WRITTEN REQUEST
Keep only the lines in the items below that contain the string "symbol", and copy each of those lines unchanged. Case counts.

GIVEN RECORDS
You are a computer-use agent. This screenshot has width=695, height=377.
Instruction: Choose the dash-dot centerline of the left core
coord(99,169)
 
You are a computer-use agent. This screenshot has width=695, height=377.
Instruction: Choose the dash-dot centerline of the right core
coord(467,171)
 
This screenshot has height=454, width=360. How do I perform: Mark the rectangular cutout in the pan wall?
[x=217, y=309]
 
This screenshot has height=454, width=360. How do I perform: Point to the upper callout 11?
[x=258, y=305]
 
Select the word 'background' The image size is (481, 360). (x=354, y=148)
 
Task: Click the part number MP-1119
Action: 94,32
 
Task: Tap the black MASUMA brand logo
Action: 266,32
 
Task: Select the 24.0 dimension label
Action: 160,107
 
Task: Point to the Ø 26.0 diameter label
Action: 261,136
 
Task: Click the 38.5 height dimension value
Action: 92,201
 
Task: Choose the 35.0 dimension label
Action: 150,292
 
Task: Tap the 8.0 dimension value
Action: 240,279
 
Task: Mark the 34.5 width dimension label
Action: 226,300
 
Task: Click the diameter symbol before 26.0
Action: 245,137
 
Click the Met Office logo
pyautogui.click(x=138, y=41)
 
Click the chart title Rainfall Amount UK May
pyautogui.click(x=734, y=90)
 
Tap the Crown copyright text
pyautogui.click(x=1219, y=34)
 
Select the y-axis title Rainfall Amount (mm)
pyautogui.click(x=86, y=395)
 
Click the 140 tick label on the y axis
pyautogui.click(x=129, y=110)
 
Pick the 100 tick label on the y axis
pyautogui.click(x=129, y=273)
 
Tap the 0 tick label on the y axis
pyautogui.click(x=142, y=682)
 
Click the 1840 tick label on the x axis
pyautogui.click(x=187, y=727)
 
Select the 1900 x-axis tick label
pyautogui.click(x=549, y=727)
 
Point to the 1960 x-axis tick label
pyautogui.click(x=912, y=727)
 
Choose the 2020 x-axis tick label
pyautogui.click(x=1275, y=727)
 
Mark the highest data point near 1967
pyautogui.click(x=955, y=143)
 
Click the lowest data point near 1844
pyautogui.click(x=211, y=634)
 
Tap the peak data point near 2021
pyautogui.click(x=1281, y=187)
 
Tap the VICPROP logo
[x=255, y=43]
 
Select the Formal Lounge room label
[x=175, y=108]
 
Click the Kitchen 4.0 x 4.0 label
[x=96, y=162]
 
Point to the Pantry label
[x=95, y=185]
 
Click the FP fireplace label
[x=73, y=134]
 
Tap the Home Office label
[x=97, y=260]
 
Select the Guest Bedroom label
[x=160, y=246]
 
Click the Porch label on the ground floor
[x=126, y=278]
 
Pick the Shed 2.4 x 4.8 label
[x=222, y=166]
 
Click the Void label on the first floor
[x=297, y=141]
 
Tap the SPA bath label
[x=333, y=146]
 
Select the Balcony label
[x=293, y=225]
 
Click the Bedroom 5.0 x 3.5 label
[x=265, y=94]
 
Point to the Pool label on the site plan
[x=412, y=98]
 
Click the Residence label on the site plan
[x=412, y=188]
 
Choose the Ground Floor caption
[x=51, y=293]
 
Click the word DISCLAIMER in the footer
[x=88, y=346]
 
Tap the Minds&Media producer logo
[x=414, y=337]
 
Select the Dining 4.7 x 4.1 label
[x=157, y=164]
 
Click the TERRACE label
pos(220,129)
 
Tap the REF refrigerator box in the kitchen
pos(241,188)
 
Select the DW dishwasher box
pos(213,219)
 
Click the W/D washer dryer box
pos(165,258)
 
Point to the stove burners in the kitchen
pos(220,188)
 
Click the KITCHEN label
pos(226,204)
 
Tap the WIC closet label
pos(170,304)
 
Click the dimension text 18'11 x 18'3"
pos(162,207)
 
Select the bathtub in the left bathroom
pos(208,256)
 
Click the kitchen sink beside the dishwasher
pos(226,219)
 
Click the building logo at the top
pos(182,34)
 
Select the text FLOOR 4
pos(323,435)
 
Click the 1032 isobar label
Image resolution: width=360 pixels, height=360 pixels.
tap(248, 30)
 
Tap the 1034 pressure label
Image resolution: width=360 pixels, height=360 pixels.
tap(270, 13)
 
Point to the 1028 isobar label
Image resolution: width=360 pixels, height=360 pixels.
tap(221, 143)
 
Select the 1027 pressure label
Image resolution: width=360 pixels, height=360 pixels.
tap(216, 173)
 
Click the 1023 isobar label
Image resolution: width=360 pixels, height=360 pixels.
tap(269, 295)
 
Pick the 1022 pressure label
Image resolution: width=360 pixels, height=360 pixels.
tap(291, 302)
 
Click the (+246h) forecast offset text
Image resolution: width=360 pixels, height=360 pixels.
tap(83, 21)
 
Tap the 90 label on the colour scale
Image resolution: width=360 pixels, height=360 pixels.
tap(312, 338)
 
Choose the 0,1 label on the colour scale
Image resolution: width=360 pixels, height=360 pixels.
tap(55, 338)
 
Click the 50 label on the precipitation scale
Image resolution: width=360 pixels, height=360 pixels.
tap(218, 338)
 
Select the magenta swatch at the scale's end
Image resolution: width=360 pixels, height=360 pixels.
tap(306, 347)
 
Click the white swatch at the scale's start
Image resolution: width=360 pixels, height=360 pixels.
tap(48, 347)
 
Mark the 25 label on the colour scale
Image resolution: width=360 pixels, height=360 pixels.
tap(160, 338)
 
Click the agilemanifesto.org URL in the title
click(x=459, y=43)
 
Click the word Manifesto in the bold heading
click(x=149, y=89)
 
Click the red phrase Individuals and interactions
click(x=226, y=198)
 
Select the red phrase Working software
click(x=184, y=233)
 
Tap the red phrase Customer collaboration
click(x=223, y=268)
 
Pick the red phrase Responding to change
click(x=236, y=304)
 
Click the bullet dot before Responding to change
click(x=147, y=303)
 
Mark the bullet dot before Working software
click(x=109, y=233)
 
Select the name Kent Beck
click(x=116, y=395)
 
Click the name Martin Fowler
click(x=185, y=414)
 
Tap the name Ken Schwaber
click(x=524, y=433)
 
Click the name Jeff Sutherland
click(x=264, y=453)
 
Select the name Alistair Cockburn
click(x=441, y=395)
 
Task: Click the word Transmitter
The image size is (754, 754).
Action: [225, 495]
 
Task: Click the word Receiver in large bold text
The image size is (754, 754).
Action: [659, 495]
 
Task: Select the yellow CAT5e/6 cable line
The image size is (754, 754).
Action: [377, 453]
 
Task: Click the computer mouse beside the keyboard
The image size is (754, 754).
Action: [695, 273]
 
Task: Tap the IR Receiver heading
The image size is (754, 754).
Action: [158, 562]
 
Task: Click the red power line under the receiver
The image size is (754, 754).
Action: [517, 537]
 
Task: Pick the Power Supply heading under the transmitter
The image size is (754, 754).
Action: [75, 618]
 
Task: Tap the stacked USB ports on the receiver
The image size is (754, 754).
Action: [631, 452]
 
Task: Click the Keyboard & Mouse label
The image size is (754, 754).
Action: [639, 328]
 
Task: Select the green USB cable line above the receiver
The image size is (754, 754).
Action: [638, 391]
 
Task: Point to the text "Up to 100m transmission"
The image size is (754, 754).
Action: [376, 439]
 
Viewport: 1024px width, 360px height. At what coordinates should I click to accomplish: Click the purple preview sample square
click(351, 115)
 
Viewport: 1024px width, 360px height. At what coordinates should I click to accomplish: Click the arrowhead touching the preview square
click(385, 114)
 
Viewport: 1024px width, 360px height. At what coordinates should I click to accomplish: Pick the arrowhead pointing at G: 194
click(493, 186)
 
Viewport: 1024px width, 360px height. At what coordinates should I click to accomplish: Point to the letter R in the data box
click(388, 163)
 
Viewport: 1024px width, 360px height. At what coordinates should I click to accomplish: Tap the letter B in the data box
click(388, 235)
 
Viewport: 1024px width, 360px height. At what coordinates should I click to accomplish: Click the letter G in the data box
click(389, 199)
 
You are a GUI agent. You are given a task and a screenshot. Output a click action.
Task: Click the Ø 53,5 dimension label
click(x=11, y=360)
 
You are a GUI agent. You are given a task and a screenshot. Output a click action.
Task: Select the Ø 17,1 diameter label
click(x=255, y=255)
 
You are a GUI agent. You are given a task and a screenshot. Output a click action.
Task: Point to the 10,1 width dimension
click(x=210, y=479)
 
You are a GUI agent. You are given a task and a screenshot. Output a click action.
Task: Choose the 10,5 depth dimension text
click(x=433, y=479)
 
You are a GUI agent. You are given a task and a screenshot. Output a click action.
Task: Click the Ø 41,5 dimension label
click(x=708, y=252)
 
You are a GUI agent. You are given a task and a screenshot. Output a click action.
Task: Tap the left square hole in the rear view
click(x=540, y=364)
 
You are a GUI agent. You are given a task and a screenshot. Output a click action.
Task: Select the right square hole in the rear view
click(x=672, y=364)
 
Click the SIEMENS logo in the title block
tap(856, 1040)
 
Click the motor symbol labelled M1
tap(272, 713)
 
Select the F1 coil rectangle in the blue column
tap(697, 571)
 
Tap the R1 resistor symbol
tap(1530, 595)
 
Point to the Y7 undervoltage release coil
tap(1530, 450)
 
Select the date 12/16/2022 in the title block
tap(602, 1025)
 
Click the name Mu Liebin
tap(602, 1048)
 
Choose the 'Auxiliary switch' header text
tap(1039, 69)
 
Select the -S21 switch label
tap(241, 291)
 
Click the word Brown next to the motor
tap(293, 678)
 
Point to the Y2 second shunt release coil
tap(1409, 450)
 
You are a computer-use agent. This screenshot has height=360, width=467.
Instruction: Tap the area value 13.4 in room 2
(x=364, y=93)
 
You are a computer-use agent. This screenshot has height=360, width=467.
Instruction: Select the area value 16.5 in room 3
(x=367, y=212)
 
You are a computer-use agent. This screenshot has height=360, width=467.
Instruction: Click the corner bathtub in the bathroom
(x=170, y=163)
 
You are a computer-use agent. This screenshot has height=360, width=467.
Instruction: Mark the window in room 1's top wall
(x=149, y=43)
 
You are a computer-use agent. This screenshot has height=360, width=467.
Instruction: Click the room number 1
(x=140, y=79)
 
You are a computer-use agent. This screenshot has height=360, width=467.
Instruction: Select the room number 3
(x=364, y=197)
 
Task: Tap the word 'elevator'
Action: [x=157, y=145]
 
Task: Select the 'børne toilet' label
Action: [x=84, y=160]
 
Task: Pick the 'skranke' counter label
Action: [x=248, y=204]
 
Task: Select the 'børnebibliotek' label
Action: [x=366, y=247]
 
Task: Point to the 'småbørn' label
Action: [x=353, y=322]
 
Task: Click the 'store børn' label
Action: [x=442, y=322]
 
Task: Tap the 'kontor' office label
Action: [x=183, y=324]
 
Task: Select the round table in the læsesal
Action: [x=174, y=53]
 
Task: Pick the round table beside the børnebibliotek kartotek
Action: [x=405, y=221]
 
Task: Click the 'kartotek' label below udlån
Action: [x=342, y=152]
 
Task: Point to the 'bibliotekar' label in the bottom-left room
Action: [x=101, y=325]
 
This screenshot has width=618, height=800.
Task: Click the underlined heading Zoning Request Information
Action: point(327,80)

EXPECTED ANSWER
Task: Click the diameter symbol before 26.0
Click the motor symbol labelled M1
Tap the R1 resistor symbol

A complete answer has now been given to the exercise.